Comment expliquer cela ? Dans le débat sur le bonheur, où se confrontent le principe de
plaisir (le ça, l’individu) et le principe de réalité (le surmoi, la société), pour reprendre cette dichotomie freudienne, s’ajoute un troisième élément troublant : il existe chez l’être
humain une forme d’agressivité irrésistible, un penchant à la cruauté, qui peut le mener à s’autodétruire, à le conduire à la folie meurtrière contre soi ou les autres (p. ex. suicide, génocide,
perversions). C’est toute la thèse développée par Gérard Mendel (1968). L’histoire toute récente nous fournit encore des illustrations toutes fraîches de tels actes ignobles lesquels, est-il
besoin de le souligner, nous éloignent de l’idée du bonheur, collectif ou individuel.

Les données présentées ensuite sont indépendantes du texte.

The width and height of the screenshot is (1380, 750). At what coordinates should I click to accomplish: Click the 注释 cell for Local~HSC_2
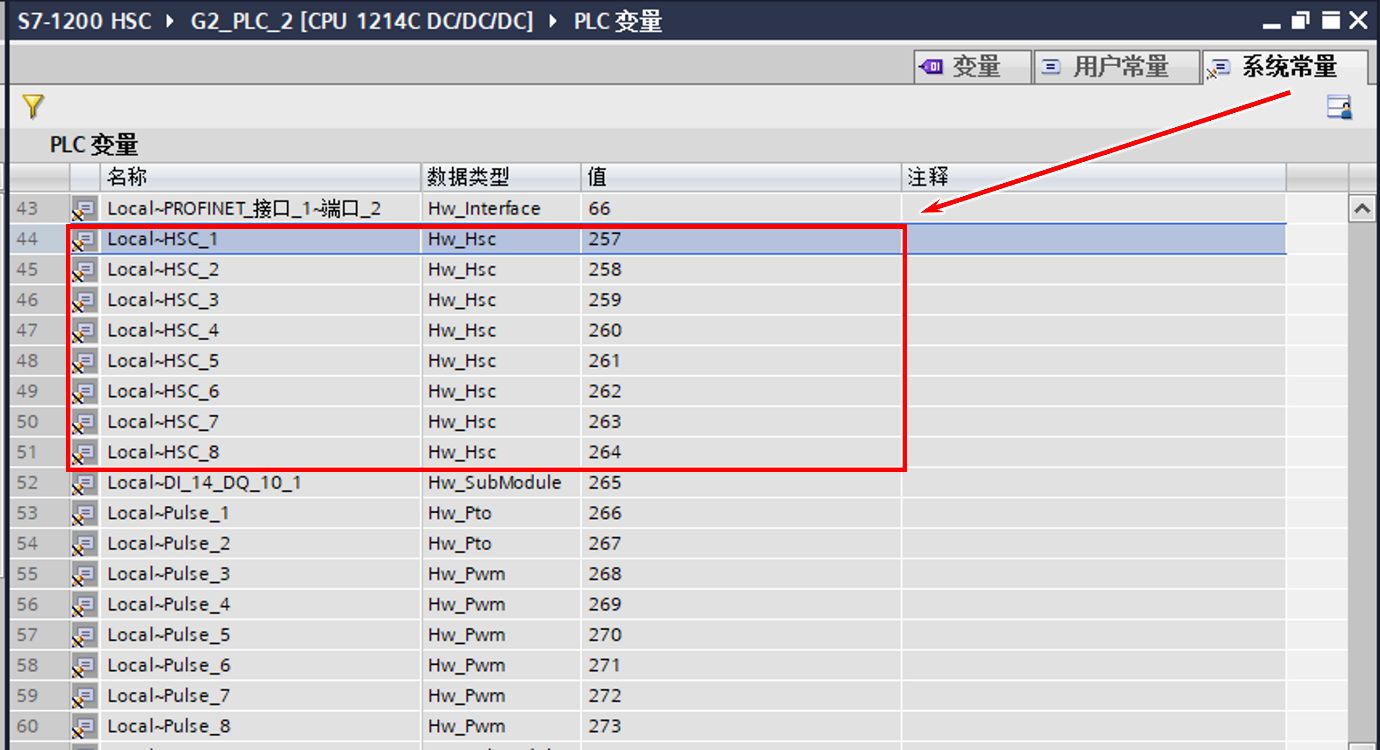[1094, 270]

Frénésie du plaisir et nouveaux espaces
d’épanouissement : la postmodernité
Si le modernisme consacre l’entrée dans l’ère industrielle et «la fin des méta-récits», pour
reprendre la formule de Jean-François Lyotard (1979, p.7), le postmodernisme (et la postmodernité) quant à lui annonce la fin des grandes utopies (Bonny, 2003). Coïncidant avec la période
post-industrielle, qui prend naissance vers la fin des années 60 (début des mouvances contre-culturelles) jusqu’à nos jours, la postmodernité est accompagnée des grandes manœuvres que sont la
mondialisation des marchés, le néo-libéralisme, les nouvelles technologies (la biogénétique, l’informatique, les communications comme l’Internet, la téléphonie cellulaire, etc.), l’économie
sociale, les mouvements sociaux (féministes et écologiques notamment). Le fait est que parallèlement à ces mutations le progrès technique de la nouvelle économie tend à se découpler
dangereusement du progrès social. Dans Le choc des civilisations, Huntington (2001) craint que ces bouleversements mènent au «dépérissement des
institutions, au suicide culturel, au déclin moral» (p. 458), une conséquence pire d’après lui que le vieillissement démographique, le chômage chronique ou la baisse de la prospérité
économique.
Au temps de la modernité, les idéaux progressistes et humanistes pouvaient encore faire fleurir le
bonheur ; or ils accusent ici du recul, menacés par le néo-libéralisme, et relayés en même temps par l’émergence d’une nouvelle mentalité individualiste, cool et débridée. Cette ère
nouvelle, où plus que jamais règnent en roi et maître le capital et la marchandise, coïncide également avec le refus des antagonismes de classe et le déni des contradictions d’un système
omnipuissant. Non, comme le prédisait Keynes (1972), le progrès n’a pas libéré l’homme en l’arrachant des contraintes économiques pour l’amener à vivre de manière sage, agréable et bonne. Il a au
contraire creusé le fossé entre les mieux nantis et les plus démunis.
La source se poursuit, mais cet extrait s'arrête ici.